Wandering out of Sofia towards the coast, in search of words I've not yet found. A day in Sozopol with Zarev, a bearded beast of a man, writer, and deep thinker. We're sat opposite in a restaurant, hands clasped together, speaking slowly but passionately, a translator at our side. Minutes. Hours. Turning into stillness.

In time, turning to words on a page, only they come so slowly. Book number two has become book number three and may in time be number four.

Still, I miss a city. That city. Its food and people. Because Sofia, like Perth, was open, and it's the openness I miss, more than anything else.

There is something about a closed-up city that can break you. But it doesn't have to. It's a choice, like smiling. Like listening. Like taking one's hand when they've begun to cry.

When I am older, I will tell my sons about a book called The Bear that began with a shared conversation in Sozopol, translated and interpreted as I went. I will mention that I wrote it because I missed connection and I longed for the slowing of time. I will tell them this, knowing that the slowing of time is a gift akin to the clinking of ice, or the way my palm fits snuggly behind my now toddler's knee-cap.

I will tell them this because from there I see links, lines, and dangling threads that drew us together. Because I see them still, even in isolation, when looking out of my office window. A cul-de-sac, it seems. Only there's a pathway, right at the back of the frame.

It seems there are always paths back. Ways out of one place and into the other, if you look far enough into the distance.

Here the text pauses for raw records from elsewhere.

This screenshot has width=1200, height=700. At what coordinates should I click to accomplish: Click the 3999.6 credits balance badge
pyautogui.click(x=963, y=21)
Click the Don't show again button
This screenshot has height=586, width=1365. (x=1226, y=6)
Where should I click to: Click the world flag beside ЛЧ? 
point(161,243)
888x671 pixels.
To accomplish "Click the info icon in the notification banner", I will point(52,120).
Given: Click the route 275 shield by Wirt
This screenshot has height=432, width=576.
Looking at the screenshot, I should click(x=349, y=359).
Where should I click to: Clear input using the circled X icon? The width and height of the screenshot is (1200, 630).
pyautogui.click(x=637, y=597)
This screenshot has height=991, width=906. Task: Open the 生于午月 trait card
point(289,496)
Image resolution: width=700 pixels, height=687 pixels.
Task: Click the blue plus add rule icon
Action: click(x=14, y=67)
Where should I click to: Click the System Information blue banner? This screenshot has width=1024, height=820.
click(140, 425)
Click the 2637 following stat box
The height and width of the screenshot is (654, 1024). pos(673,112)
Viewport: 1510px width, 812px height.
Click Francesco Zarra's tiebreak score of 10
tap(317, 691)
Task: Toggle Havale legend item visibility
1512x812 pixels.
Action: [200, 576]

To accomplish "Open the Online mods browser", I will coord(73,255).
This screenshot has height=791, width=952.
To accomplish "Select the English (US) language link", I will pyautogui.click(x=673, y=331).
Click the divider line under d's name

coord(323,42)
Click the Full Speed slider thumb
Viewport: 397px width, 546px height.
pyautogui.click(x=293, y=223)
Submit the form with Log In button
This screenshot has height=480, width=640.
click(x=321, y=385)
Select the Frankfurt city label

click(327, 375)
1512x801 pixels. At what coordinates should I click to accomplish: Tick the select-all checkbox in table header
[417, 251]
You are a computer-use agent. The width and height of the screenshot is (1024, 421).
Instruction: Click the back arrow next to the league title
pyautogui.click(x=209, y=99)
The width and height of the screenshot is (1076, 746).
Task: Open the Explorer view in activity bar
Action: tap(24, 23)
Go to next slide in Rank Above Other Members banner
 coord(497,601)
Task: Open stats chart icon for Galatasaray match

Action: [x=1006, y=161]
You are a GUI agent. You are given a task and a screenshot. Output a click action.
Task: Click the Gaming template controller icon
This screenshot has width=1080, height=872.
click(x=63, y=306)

The Alone Together series presents literary work by Sozopol Seminars’ faculty and fellows written in the confines of our authors’ homes during the coronavirus outbreak in an attempt to connect each other and to carry on the magic and spirit of the Seminars, which for the first time in thirteen memorable years has had to be canceled. The Elizabeth Kostova Foundation asked writers from five different continents to look through the windows of their studies, literally and metaphorically, and share their literary imagination. The project was launched in March 2020 and culminated in the end of May 2020.